Stone is not going quiet, about anything. He’s funding a legal action by Danney Williams, a young African American man from Little Rock who claims that Bill Clinton is his father. Stone produced a short film about Williams during the campaign, Banished: The Untold Story of Bill Clinton’s Black Son. In it, Williams says his mother was a street corner prostitute who had an affair with Clinton when he was governor of Arkansas. Stone says Williams is a ‘sweet kid…He really just wants to know who his father is.’ Within the past few weeks, he has arranged for him to get a paternity test.

‘Danny Williams has got five kids. He’s working at a meat packing plant during the day, and he’s working at a 7-11 at night to try to make ends meet, but his biological father is worth $300 million plus. Although to me, it’s not about the money; to him it’s not about the money.’ All this is ridiculed by friends of Hillary Clinton. But Stone says Williams has started to get ‘cease and desist’ letters from the Clintons’ lawyers. ‘That’s why I think she’s running again. Otherwise, why would he bother?’

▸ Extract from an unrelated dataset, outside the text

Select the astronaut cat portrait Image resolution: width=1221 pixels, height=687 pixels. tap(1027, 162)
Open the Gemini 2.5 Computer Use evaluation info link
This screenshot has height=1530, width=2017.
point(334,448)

Stone has waged his own private war with the Clintons for many years. He came up with the idea of bringing four ‘wronged’ women to the second presidential debate in 2016. Hillary looked shaken as they sat in the audience and stared at her. If Stone goes to jail because of what he calls a ‘Russia witch hunt’ inspired by the Clintons, his obsession will only intensify. The last of Stone’s Rules, #140, is about revenge. ‘I will often wait years…hiding in the tall grass, my stiletto at the ready…so if you have fucked me, even if it was years ago, don’t think yourself safe.’